- [WHAT TO PRODUCE] Scan the records and identify every line in which the string "will" occurs, then return those lines.

(INPUT FOR THIS TASK begins)

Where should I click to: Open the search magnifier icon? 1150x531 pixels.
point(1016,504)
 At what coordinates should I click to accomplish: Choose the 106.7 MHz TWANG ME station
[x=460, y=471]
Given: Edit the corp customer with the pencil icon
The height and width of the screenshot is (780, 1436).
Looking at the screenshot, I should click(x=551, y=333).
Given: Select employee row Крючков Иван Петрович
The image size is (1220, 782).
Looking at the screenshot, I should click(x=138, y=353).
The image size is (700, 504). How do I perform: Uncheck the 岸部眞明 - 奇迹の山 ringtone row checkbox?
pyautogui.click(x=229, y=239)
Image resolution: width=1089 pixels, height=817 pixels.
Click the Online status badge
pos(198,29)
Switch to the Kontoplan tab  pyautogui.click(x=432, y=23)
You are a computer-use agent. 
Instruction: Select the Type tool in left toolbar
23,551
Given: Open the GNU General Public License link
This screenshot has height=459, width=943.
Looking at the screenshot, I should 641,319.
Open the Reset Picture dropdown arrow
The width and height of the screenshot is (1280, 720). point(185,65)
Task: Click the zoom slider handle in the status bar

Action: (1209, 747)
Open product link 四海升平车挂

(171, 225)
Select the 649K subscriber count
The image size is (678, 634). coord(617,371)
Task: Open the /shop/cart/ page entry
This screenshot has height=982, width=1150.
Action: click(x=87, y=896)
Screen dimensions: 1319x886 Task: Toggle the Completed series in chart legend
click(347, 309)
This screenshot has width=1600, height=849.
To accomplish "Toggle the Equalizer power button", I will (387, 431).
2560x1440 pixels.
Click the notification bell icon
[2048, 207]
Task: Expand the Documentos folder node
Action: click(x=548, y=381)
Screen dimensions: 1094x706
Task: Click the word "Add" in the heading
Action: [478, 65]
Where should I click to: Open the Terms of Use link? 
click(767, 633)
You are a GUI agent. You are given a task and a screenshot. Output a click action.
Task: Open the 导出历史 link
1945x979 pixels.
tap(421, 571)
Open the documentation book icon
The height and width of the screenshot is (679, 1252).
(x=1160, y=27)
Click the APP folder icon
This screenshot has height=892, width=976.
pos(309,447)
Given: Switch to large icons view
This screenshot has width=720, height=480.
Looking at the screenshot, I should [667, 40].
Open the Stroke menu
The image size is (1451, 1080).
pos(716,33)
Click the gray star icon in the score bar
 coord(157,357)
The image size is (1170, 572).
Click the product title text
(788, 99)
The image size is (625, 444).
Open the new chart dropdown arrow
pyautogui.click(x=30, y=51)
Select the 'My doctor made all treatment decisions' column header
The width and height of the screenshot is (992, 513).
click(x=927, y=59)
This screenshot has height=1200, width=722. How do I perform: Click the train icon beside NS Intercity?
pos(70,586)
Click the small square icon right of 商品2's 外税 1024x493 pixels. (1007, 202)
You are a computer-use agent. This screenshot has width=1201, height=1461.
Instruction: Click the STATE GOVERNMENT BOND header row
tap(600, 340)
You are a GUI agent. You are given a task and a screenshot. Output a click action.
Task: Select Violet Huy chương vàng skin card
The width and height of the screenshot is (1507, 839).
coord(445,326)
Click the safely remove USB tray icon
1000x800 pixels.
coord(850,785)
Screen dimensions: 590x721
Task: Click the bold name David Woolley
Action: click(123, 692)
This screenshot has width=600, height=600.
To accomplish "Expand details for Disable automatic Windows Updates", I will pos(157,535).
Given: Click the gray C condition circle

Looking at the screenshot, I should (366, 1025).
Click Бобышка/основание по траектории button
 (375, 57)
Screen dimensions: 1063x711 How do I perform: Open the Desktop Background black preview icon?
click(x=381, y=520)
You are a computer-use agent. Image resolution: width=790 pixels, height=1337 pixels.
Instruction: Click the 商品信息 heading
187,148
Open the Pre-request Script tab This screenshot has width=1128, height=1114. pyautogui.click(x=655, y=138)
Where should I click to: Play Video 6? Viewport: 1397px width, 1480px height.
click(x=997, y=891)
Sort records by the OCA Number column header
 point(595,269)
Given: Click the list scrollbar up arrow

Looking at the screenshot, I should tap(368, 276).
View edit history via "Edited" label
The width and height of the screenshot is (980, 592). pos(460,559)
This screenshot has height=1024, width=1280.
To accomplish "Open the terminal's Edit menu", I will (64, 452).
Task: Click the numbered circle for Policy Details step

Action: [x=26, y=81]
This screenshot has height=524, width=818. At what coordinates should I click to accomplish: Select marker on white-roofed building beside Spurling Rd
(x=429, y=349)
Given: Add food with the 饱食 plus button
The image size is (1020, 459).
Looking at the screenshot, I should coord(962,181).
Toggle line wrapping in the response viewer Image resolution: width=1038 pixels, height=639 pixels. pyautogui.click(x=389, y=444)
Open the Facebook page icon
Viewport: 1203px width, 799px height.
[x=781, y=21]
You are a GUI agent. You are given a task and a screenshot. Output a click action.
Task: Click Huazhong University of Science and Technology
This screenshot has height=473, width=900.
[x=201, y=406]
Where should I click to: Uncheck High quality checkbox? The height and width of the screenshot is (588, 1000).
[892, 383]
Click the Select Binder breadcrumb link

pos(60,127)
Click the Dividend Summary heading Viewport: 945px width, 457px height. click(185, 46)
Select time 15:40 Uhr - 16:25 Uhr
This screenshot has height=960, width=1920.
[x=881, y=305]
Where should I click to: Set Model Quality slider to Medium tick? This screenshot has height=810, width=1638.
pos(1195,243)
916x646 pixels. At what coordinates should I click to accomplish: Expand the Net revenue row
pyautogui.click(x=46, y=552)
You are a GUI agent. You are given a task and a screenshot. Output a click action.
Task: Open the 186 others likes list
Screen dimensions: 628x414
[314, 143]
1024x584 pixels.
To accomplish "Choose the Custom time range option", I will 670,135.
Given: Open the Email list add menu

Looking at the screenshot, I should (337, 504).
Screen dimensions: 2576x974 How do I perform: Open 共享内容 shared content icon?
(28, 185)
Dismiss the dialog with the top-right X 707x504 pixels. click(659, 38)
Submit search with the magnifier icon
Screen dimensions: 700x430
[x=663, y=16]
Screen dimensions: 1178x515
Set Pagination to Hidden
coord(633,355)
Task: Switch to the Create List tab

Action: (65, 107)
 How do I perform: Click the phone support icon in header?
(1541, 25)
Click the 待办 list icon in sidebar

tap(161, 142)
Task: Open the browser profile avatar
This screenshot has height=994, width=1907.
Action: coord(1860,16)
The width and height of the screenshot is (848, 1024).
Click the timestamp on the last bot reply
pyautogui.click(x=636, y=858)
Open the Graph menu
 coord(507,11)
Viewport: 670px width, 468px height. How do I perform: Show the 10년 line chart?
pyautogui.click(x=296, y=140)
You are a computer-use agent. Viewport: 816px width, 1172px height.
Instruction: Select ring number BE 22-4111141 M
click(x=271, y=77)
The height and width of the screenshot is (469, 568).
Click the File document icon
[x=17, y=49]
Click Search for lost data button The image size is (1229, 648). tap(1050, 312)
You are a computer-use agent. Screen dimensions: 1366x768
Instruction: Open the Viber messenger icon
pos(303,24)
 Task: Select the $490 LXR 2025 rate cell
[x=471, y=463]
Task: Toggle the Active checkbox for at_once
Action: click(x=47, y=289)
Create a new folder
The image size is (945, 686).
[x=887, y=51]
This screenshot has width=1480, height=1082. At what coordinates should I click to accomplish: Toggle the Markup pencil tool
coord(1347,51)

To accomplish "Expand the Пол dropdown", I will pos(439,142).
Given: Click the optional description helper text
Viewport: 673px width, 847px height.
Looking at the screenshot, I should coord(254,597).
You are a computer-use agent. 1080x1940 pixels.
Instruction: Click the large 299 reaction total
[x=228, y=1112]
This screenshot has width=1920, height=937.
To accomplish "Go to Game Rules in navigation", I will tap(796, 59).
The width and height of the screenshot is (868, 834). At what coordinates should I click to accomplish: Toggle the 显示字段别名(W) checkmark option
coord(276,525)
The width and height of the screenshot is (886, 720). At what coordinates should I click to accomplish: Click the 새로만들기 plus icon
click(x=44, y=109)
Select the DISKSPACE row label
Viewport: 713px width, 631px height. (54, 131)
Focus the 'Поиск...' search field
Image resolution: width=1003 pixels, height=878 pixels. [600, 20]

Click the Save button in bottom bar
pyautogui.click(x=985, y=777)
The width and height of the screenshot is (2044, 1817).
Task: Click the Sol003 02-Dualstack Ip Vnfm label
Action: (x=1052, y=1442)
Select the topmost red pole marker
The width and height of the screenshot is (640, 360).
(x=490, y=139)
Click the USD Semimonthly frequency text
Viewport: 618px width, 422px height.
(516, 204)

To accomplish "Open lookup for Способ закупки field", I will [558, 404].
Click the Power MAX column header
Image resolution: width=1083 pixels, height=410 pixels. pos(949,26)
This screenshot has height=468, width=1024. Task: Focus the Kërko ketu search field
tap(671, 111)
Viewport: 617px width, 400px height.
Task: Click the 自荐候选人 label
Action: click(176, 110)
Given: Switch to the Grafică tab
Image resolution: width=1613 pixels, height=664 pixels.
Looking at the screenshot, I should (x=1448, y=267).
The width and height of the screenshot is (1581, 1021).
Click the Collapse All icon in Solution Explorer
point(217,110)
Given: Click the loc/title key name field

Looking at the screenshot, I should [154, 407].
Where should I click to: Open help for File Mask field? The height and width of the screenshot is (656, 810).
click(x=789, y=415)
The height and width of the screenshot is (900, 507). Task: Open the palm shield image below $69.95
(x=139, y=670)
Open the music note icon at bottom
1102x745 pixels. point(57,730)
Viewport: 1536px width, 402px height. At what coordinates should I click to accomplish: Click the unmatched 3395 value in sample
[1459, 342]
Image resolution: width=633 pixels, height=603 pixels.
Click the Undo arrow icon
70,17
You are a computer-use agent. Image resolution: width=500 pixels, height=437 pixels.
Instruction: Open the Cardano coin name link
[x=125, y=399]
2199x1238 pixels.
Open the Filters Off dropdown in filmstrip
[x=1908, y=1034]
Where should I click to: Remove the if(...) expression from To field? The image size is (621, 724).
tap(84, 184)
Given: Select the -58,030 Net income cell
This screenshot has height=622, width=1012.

(INPUT FOR THIS TASK ends)

- [ANSWER FOR THIS EXERCISE]
To accomplish "Toggle the Equalizer power button", I will (387, 431).
To accomplish "Expand details for Disable automatic Windows Updates", I will pos(157,535).
To accomplish "Open the terminal's Edit menu", I will (64, 452).
To accomplish "Choose the Custom time range option", I will 670,135.
To accomplish "Expand the Пол dropdown", I will pos(439,142).
To accomplish "Go to Game Rules in navigation", I will tap(796, 59).
To accomplish "Open lookup for Способ закупки field", I will [558, 404].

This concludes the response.